Da zudem die anwaltliche Vertretung der Beschwerdeführerin geboten war, ist ihr Rechtsanwältin Ursula Sintzel als unentgeltliche Rechtsvertreterin zu bestellen. Rechtsanwältin Ursula Sintzel machte mit ihrer Honorarnote vom 27. August 2015 (Urk. 12) einen Aufwand von 9.59 Stunden und Barauslagen von Fr. 53.80 geltend, was angemessen erscheint. Unter Berücksichtigung eines gerichtsüblichen Stundenansatzes von Fr. 200.-- bis 31. Dezember 2014 und Fr. 220.-- ab 1. Januar 2015 resultiert eine Entschädigung von insgesamt Fr. 2‘167.35 (inklusive Mehrwertsteuer von 8 %) weshalb Rechtsanwältin Ursula Sintzel in diesem Umfang aus der Gerichtskasse zu entschädigen ist.
Kommt die Beschwerdeführerin künftig in günstige wirtschaftliche Verhältnisse, so kann sie das Gericht zur Nachzahlung der Auslagen für die unentgeltliche Rechtspflege verpflichten (§ 16 Abs. 4 des Gesetzes über das Sozialversiche-rungsgericht, GSVGer).
Das Gericht beschliesst,
In Bewilligung des Gesuchs vom 11. Juni 2014 wird der Beschwerdeführerin die unentgeltliche Prozessführung gewährt und Rechtsanwältin Ursula Sintzel, Zürich, als unentgeltliche Rechtsvertreterin für das vorliegende Verfahren bestellt,
und erkennt:
1. Die Beschwerde wird abgewiesen.
2. Die Gerichtskosten von Fr. 800.-- werden der Beschwerdeführerin auferlegt, zufolge Gewährung der unentgeltlichen Prozessführung jedoch einstweilen auf die Gerichtskasse genommen. Die Beschwerdeführerin wird auf die Nachzahlungspflicht gemäss § 16 Abs. 4 GSVGer hingewiesen.

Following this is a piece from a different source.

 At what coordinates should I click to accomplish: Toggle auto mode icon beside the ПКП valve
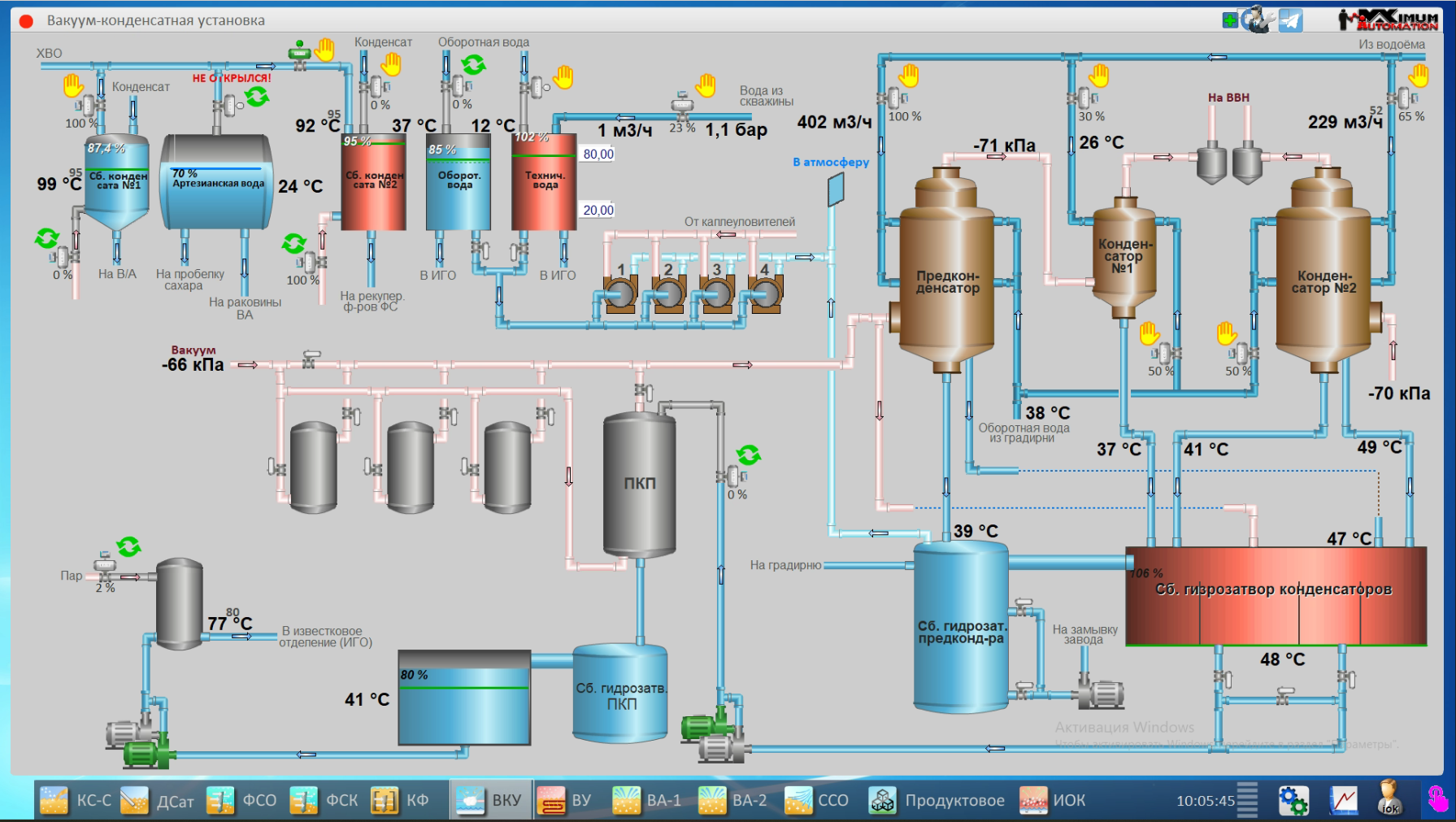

3. Die unentgeltliche Rechtsvertreterin der Beschwerdeführerin, Rechtsanwältin Ursula Sintzel, Zürich,wird mit Fr. 2‘167.35 (inkl. Barauslagen und MWSt) aus der Gerichtskasse entschädigt. Die Beschwerdeführerin wird auf die Nachzahlungspflicht gemäss § 16 Abs. 4 GSVGer hingewiesen.
4. Zustellung gegen Empfangsschein an:
- Rechtsanwältin Ursula Sintzel
- Sozialversicherungsanstalt des Kantons Zürich, IV-Stelle
- Bundesamt für Sozialversicherungen
sowie an:
- Gerichtskasse
5. Gegen diesen Entscheid kann innert 30 Tagen seit der Zustellung beim Bundesgericht Beschwerde eingereicht werden (Art. 82 ff. in Verbindung mit Art. 90 ff. des Bundesgesetzes über das Bundesgericht, BGG). Die Frist steht während folgender Zeiten still: vom siebten Tag vor Ostern bis und mit dem siebten Tag nach Ostern, vom 15. Juli bis und mit 15. August sowie vom 18. Dezember bis und mit dem 2. Januar (Art. 46 BGG).
Die Beschwerdeschrift ist dem Bundesgericht, Schweizerhofquai 6, 6004 Luzern, zuzustellen.
Die Beschwerdeschrift hat die Begehren, deren Begründung mit Angabe der Beweismittel und die Unterschrift des Beschwerdeführers oder seines Vertreters zu enthalten; der angefochtene Entscheid sowie die als Beweismittel angerufenen Urkunden sind beizulegen, soweit die Partei sie in Händen hat (Art. 42 BGG).